Given task
Rewrite only the lines starting with the line containing "Image resolution: width=812" and going on through the end of the items, keeping all their text. Scale every coordinate in the answers by 0.25, rounding to whole numbers with halves rounded up, and leave the pictures out.
··· Data for this task
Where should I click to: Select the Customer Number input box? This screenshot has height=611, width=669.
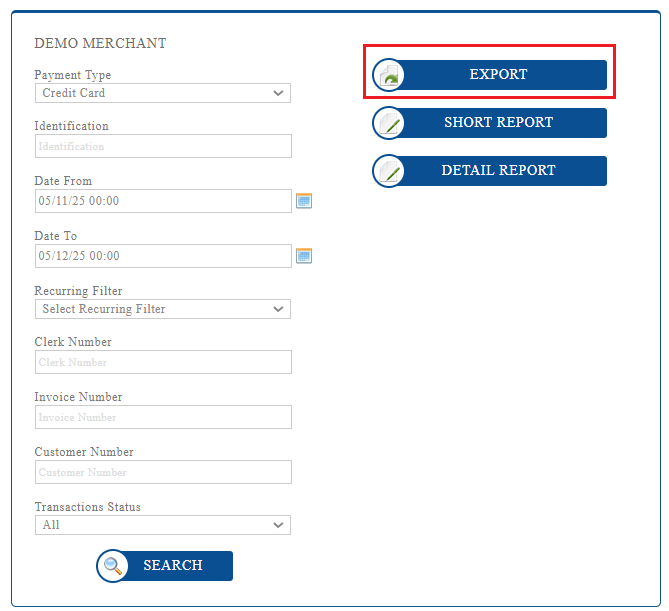(162, 472)
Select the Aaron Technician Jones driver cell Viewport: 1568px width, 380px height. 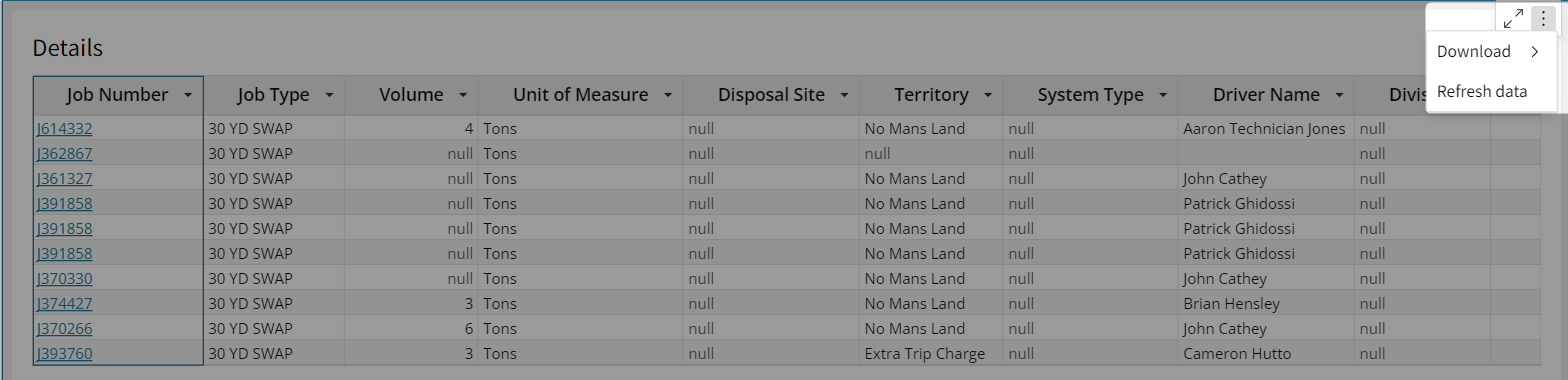click(x=1266, y=129)
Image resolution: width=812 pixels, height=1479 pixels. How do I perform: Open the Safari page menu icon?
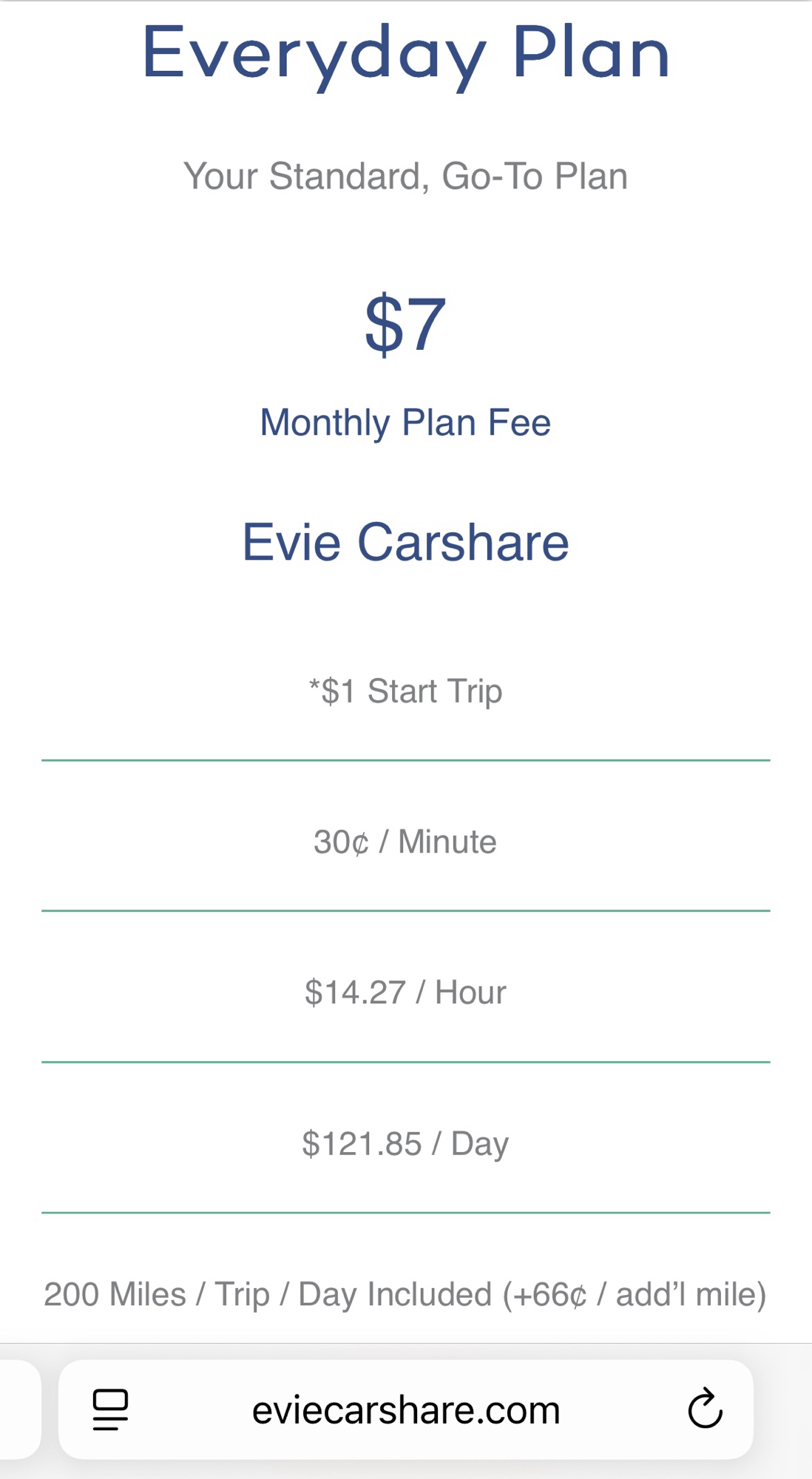[x=110, y=1409]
······
In response
Image resolution: width=812 pixels, height=1479 pixels. How do I perform: Open the Safari page menu icon?
[x=28, y=352]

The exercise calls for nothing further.